というか、このまま修行していたら戻ったときには浦島太郎状態になるんじゃないか?
そんなことを考えていると、ゴウニーヤコバーンがこちらの考えを読んだように補足してくる。
「この神界と下界では時間の経過に差があってな。こちらの数秒が、あちらでは数年が経過している。だが、もとの下界に戻るときは、ここにやってきたときの直前に飛ばしてやるから安心しろ」
「なるほど」
ゴウニーヤコバーンの説明を聞いて、一応の理解はしたものの、神気とやらを会得するには相当な時間がかかりそうだ。実際、ゴウニーヤコバーンの言ではすでに三年の時が経過しているらしいが、なにか如実な変化があったという感じはしない。
ちなみに、神界には俺の精神だけがやってきており、肉体は下界に残されている。そのため、食事やトイレなどは不要であり、その点については問題ない。
それから、ひたすらに瞑想をさせられたが、一向にゴウニーヤコバーンから声をかけられることなくただ時だけが過ぎていく。
一体いつまで瞑想を続けなければならないのかと思い始めたとき、待ちに待ったお声がかかった。
「もういいだろう。目を開けろ」
「終わったのか」
「まだだ。これから、神気を発現させるためのきっかけを与える。きっかけを与えれば、神気が漏れ出してくるからそれを体内に留めるようにやってみろ。ではいくぞ。【神気開眼】!」
「うっ、こ、これは!?」
ゴウニーヤコバーンが神気を開眼させるよう俺に働きかけると、俺の体から白い湯気のようなものが迸る。それはまるでとめどなく流れ出す水のような様相を呈しており、どこか嫌な予感がした。

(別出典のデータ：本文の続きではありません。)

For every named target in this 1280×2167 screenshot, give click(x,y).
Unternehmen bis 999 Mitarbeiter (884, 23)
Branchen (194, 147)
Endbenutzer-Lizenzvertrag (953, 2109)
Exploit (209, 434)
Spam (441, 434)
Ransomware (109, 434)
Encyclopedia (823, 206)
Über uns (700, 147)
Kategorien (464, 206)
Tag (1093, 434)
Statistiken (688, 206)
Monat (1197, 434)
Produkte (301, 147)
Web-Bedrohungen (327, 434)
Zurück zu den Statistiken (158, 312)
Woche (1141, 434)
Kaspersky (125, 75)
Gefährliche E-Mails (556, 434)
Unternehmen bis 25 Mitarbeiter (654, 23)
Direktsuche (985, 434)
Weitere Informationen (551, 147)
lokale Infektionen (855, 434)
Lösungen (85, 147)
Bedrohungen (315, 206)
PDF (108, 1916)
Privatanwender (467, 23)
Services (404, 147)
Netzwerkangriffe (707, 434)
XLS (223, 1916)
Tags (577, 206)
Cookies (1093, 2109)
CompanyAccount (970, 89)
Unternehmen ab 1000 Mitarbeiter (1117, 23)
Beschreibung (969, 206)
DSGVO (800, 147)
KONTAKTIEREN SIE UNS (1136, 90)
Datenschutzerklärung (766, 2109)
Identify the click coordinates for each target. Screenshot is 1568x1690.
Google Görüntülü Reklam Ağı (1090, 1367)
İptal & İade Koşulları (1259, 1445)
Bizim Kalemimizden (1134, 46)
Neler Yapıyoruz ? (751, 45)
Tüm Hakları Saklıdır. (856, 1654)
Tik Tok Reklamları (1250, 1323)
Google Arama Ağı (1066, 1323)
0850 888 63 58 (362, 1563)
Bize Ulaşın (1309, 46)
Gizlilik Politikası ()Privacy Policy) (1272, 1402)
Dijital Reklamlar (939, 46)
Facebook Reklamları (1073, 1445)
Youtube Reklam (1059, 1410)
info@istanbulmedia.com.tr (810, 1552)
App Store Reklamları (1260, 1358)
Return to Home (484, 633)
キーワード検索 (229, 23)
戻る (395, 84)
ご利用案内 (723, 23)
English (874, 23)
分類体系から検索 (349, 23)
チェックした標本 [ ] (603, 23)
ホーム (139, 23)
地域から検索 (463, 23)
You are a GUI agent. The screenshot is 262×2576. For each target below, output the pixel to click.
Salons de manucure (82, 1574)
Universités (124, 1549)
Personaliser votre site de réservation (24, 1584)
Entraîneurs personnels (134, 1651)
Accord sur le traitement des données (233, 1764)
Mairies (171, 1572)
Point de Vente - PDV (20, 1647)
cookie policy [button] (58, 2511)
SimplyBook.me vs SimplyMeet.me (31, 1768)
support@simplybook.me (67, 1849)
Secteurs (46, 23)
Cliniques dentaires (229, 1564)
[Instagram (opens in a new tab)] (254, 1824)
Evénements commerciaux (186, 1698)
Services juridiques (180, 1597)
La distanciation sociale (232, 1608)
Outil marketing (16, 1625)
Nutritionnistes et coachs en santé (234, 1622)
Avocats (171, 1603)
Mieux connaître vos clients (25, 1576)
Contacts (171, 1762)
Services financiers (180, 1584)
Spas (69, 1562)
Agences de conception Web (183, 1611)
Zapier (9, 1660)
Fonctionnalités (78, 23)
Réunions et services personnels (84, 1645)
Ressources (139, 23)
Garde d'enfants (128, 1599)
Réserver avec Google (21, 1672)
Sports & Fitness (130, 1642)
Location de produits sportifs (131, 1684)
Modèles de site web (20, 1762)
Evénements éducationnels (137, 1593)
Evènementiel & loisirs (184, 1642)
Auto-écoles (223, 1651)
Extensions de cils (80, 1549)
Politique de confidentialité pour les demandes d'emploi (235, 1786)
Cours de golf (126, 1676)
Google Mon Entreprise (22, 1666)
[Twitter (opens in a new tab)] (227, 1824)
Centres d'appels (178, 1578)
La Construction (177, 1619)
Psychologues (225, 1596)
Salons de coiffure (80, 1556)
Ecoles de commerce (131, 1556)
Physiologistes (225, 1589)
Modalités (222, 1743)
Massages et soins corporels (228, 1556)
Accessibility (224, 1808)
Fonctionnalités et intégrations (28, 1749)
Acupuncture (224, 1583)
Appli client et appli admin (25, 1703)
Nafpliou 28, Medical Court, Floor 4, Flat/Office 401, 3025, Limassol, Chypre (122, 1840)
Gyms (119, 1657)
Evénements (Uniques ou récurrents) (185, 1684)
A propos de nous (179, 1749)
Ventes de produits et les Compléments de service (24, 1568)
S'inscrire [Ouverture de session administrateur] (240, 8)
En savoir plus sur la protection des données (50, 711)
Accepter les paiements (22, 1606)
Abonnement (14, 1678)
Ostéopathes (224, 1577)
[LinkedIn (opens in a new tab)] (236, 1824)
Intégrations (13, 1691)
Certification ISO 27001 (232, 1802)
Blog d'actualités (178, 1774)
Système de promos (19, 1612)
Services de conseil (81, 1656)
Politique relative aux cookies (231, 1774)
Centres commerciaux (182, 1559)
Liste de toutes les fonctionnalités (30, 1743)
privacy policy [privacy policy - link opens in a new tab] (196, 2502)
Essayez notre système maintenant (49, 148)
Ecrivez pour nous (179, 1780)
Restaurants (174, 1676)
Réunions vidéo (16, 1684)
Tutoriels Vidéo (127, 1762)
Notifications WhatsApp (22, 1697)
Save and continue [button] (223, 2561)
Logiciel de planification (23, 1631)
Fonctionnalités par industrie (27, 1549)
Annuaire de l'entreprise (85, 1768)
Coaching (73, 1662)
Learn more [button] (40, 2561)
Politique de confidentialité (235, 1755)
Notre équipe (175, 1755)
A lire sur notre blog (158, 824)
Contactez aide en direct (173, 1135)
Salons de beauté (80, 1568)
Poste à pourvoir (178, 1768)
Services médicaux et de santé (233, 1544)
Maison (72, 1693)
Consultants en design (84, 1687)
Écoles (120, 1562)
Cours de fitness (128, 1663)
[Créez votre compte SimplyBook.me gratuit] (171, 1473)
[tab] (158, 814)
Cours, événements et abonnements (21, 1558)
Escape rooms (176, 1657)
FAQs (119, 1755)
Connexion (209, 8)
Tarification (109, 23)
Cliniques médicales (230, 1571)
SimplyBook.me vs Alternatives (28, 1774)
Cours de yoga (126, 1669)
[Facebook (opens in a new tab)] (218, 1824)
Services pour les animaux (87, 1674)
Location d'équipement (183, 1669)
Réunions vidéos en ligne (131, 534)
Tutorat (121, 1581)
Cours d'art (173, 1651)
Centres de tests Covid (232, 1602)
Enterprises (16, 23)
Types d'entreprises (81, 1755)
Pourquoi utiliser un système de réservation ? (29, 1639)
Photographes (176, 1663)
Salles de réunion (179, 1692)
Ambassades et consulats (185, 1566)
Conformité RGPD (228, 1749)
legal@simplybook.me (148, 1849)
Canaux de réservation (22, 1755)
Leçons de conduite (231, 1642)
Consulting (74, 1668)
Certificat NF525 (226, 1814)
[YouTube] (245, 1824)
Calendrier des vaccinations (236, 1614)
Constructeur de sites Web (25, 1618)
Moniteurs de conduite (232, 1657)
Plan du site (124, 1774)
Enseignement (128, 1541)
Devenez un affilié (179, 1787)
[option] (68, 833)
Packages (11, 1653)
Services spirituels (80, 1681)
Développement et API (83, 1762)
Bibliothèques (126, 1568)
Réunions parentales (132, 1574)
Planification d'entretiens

「体中から湯気みたいに迸ってるが、これってヤバいんじゃ?」
「そのまま際限なく神気を垂れ流せば、精根尽きてしばらく動けなくなる。そうなりたくなければ、今出ている神気を体内に押し留めなければならん」
「どうすれば?」
「気合いだ。気合でなんとかせい」
ここにきてまさかの精神論ですか。ゴウニーヤコバーンの助言になっていない助言を聞きつつ、ひとまずはやってみるしかないということで、意識を集中させる。
感覚的になにかが引っ掛かり、そしてそれが押し戻される感覚に陥る。おそらくは、この引っ掛かりを継続させることで神気を押し留めることが可能になるのではないかと当たりをつける。
そうこうしているうちにも漏れ出す神気の勢いがおさまらず、体内に残された神気も限界がやってきた。
(焦るな。心を落ち着かせ、川のせせらぎを想像するんだ。そして、その流れが体内にあるような感覚で神気を押し留める)
神気を押し留めようと俺は頭の中でイメージを膨らませていく、それが功を奏したのかはわからんが、徐々に体外へと漏れ出て行く神気の量が減っていく。
そして、まるで逆流するかのように神気が俺の体へと吸い込まれていき、最終的には神気が漏れ出すことなくその勢いがおさまった。